─── Source data

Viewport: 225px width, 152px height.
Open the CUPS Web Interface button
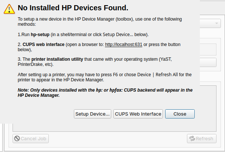pyautogui.click(x=138, y=114)
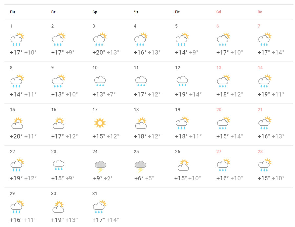The width and height of the screenshot is (295, 227).
Task: Click the partly cloudy icon on day 26
Action: click(x=183, y=165)
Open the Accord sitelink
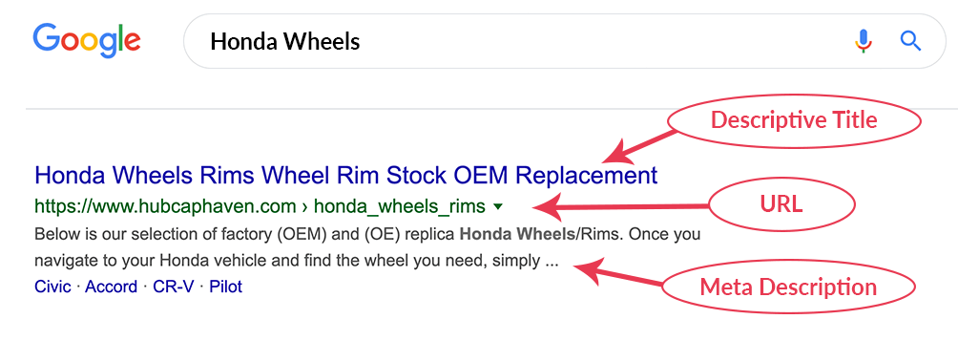This screenshot has height=362, width=958. pyautogui.click(x=112, y=287)
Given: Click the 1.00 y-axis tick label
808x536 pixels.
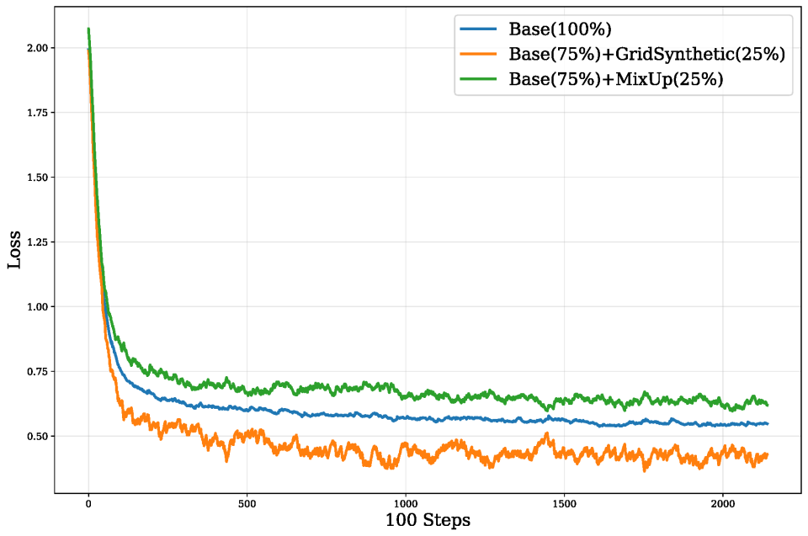Looking at the screenshot, I should 37,306.
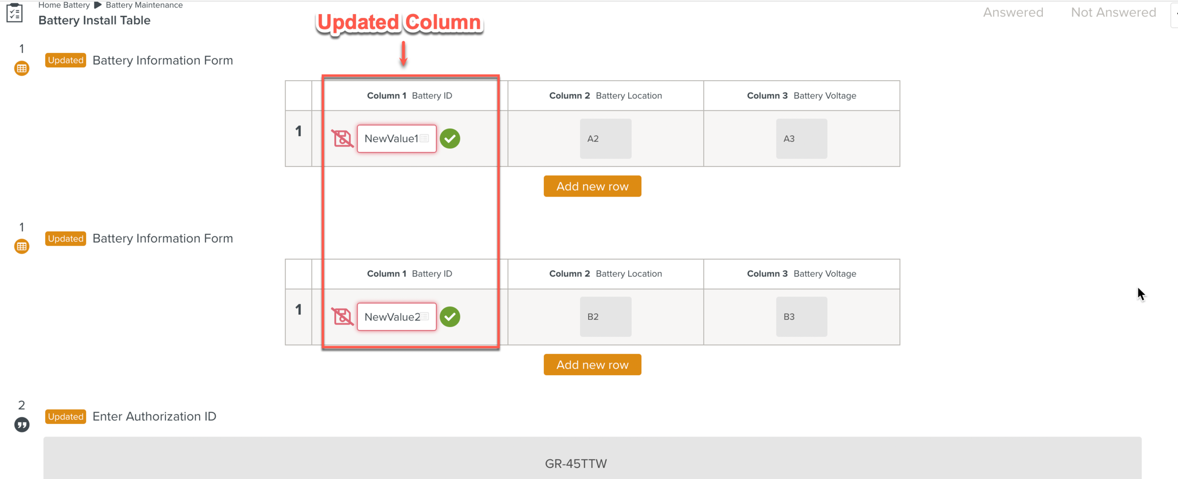
Task: Switch to the Not Answered filter tab
Action: [x=1113, y=12]
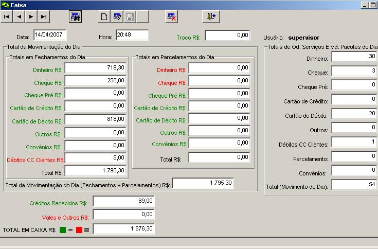This screenshot has width=378, height=249.
Task: Click the green square in the total formula
Action: 63,230
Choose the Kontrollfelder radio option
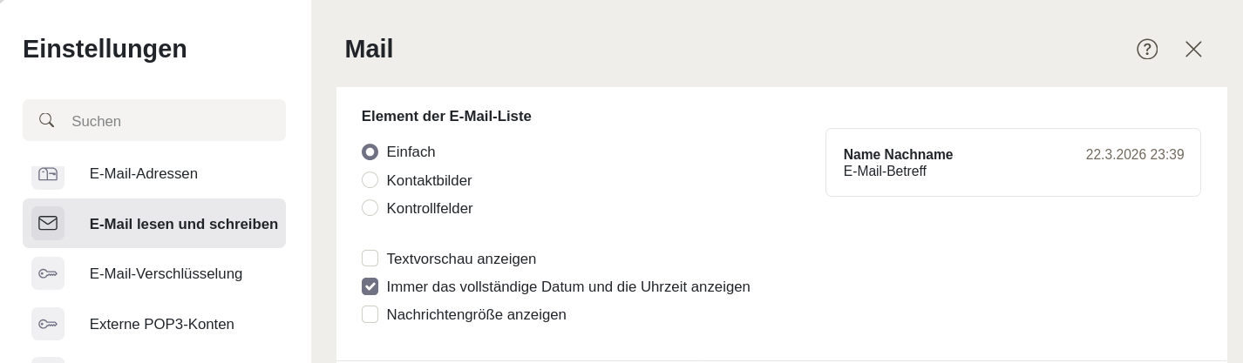 (x=370, y=208)
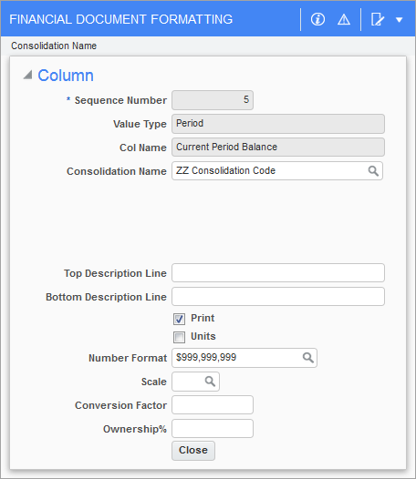Click the Col Name field

pos(278,148)
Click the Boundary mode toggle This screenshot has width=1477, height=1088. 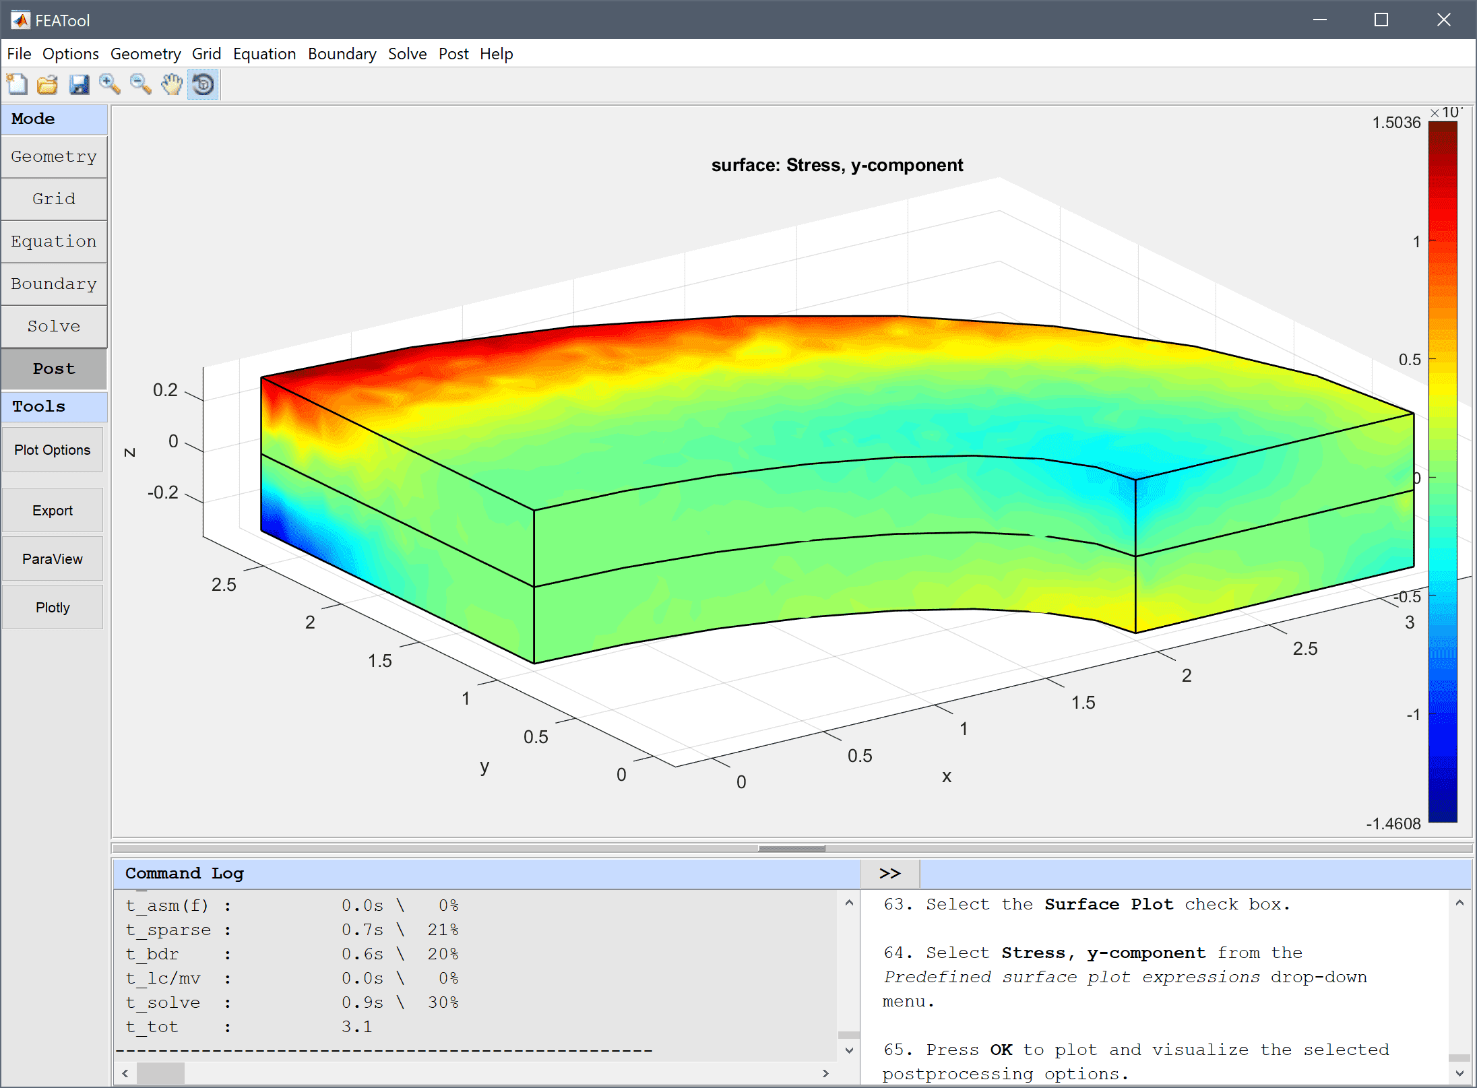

──────

The task> Copy exactly the lines from the line containing "Choose the Kontrollfelder radio option" through the last line of the records above, both included, and leave out any pictures.

Result of the task>
Choose the Kontrollfelder radio option
 (x=370, y=208)
Click the Col Name field

pos(278,148)
Click the Boundary mode toggle This screenshot has width=1477, height=1088. 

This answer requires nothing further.